> Required action
For this exercise, write out each entry below exactly as it reads.

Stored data
- Opening Delimiter -

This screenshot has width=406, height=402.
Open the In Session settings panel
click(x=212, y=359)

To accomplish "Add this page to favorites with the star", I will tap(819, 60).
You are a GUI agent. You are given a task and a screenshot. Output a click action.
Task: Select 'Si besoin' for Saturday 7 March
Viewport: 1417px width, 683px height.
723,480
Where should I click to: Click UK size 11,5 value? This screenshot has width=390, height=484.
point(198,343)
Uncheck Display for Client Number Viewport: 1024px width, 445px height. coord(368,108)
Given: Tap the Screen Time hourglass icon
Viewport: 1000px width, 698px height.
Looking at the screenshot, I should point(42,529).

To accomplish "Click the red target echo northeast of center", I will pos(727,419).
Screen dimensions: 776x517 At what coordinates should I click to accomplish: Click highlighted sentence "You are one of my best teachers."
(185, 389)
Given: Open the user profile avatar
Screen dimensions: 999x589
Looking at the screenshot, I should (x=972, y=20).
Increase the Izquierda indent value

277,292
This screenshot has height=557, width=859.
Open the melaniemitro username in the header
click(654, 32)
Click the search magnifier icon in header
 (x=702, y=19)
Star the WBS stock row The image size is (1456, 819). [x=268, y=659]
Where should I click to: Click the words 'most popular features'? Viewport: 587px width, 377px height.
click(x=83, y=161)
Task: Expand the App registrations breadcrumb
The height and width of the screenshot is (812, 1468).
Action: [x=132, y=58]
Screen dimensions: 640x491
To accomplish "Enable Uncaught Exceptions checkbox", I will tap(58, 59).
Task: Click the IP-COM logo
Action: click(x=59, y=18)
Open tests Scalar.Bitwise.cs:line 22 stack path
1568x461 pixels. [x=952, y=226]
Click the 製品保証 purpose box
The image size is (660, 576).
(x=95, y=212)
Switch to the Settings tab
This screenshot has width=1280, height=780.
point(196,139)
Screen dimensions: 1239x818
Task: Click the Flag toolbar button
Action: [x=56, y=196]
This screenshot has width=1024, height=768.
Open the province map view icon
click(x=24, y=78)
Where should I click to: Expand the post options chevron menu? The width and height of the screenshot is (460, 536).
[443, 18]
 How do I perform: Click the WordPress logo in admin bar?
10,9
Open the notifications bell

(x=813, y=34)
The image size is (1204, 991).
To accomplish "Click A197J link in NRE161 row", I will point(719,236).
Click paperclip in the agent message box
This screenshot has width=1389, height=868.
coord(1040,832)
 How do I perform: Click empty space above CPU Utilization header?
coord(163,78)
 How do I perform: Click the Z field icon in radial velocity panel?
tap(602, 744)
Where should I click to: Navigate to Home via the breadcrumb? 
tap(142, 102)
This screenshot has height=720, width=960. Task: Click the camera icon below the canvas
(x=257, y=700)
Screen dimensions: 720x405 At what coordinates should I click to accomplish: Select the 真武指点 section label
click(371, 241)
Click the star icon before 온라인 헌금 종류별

- Closing Delimiter -

> Answer to this exercise
This screenshot has width=406, height=402.
Open the In Session settings panel
click(x=212, y=359)

To accomplish "Add this page to favorites with the star", I will tap(819, 60).
You are a GUI agent. You are given a task and a screenshot. Output a click action.
Task: Select 'Si besoin' for Saturday 7 March
Viewport: 1417px width, 683px height.
723,480
Where should I click to: Click UK size 11,5 value? This screenshot has width=390, height=484.
point(198,343)
Uncheck Display for Client Number Viewport: 1024px width, 445px height. coord(368,108)
Given: Tap the Screen Time hourglass icon
Viewport: 1000px width, 698px height.
Looking at the screenshot, I should point(42,529).

To accomplish "Click the red target echo northeast of center", I will pos(727,419).
Screen dimensions: 776x517 At what coordinates should I click to accomplish: Click highlighted sentence "You are one of my best teachers."
(185, 389)
Given: Open the user profile avatar
Screen dimensions: 999x589
Looking at the screenshot, I should (x=972, y=20).
Increase the Izquierda indent value

277,292
This screenshot has height=557, width=859.
Open the melaniemitro username in the header
click(654, 32)
Click the search magnifier icon in header
 (x=702, y=19)
Star the WBS stock row The image size is (1456, 819). [x=268, y=659]
Where should I click to: Click the words 'most popular features'? Viewport: 587px width, 377px height.
click(x=83, y=161)
Task: Expand the App registrations breadcrumb
The height and width of the screenshot is (812, 1468).
Action: [x=132, y=58]
Screen dimensions: 640x491
To accomplish "Enable Uncaught Exceptions checkbox", I will tap(58, 59).
Task: Click the IP-COM logo
Action: click(x=59, y=18)
Open tests Scalar.Bitwise.cs:line 22 stack path
1568x461 pixels. [x=952, y=226]
Click the 製品保証 purpose box
The image size is (660, 576).
(x=95, y=212)
Switch to the Settings tab
This screenshot has width=1280, height=780.
point(196,139)
Screen dimensions: 1239x818
Task: Click the Flag toolbar button
Action: [x=56, y=196]
This screenshot has width=1024, height=768.
Open the province map view icon
click(x=24, y=78)
Where should I click to: Expand the post options chevron menu? The width and height of the screenshot is (460, 536).
[443, 18]
 How do I perform: Click the WordPress logo in admin bar?
10,9
Open the notifications bell

(x=813, y=34)
The image size is (1204, 991).
To accomplish "Click A197J link in NRE161 row", I will point(719,236).
Click paperclip in the agent message box
This screenshot has width=1389, height=868.
coord(1040,832)
 How do I perform: Click empty space above CPU Utilization header?
coord(163,78)
 How do I perform: Click the Z field icon in radial velocity panel?
tap(602, 744)
Where should I click to: Navigate to Home via the breadcrumb? 
tap(142, 102)
This screenshot has height=720, width=960. Task: Click the camera icon below the canvas
(x=257, y=700)
Screen dimensions: 720x405 At what coordinates should I click to accomplish: Select the 真武指点 section label
click(371, 241)
Click the star icon before 온라인 헌금 종류별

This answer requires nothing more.